You can find example data in the `test/resources directory`. `spresi-100.rdf` contains 100 example records from SPRESI.

### Important Note Regarding File Formats

If you are using files that have been saved with Windows-style carriage returns (`^M^M`, or `\r\r`), you may encounter issues when running this package.

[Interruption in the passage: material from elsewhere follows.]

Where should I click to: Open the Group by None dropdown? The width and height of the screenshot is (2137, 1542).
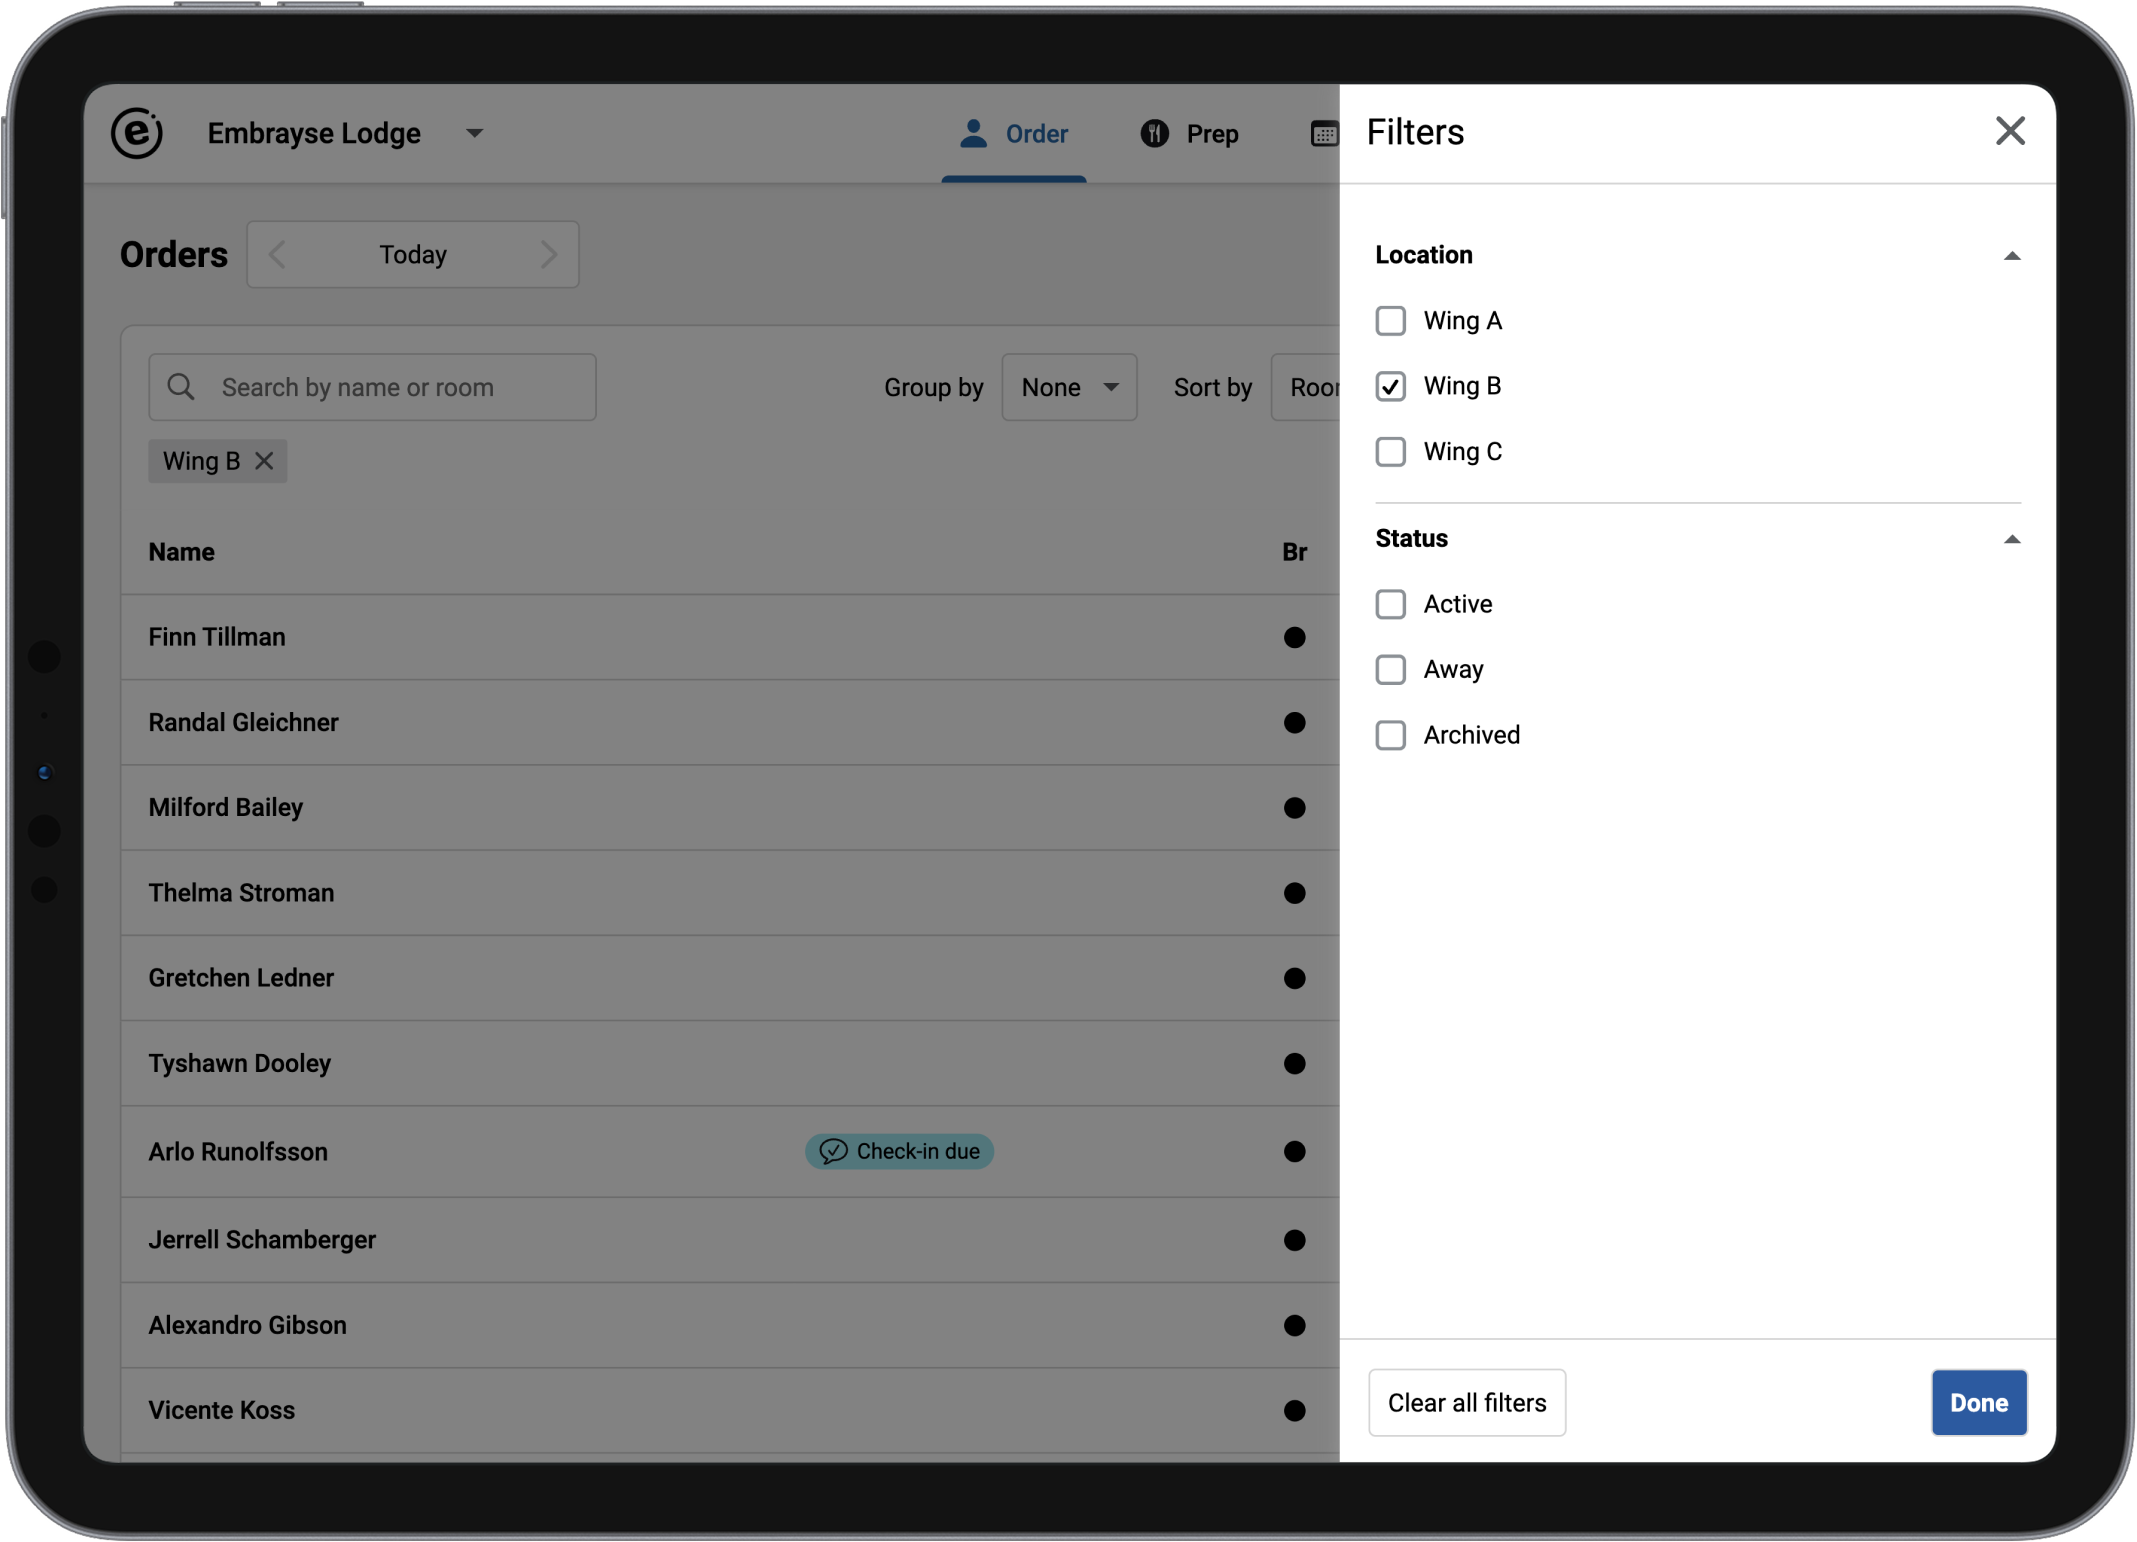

To correct this issue, you can use the following `sed` command in a Linux-based terminal to convert double carriage returns to single ones in affected files:

```bash
sed -i 's/\r\r/\r/g' reactions.rdf
```

## Developer Guide

The project is managed and packaged using [poetry](https://python-poetry.org/docs/#installation).

### Installation

``` bash
git clone https://github.com/ChemAILtd/rdfreader.git
poetry install  # create a virtual environment and install the project dependencies
pre-commit install  # install pre-commit hooks, these mostly manage codestyle
```

### Contributions

Contributions are welcome via the [fork and pull request model](https://docs.github.com/en/get-started/quickstart/contributing-to-projects).

Before you commit changes, ensure these pass the hooks installed by pre-commit. This should be run automatically on each commit if you have run `pre-commit install`, but can be run manually from the terminal with `pre-commit run`.

### Releases

Releases are managed by GitHub releases/workflow. The version number in the pyproject file should ideally be kept up to date to the current release but is ignored by the release workflow.

To release a new version:

- Update the pyproject.toml version number.
- Push the changes to GitHub and merge to main via a pull request.
- Use the github website to create a release. Tag the commit to be released with a version number, e.g. v1.2.3. The tag should be in v*.*.* and match the version number in the pyproject.toml file.
- When the release is published, a github workflow will run, build a wheel and publish it to PyPI.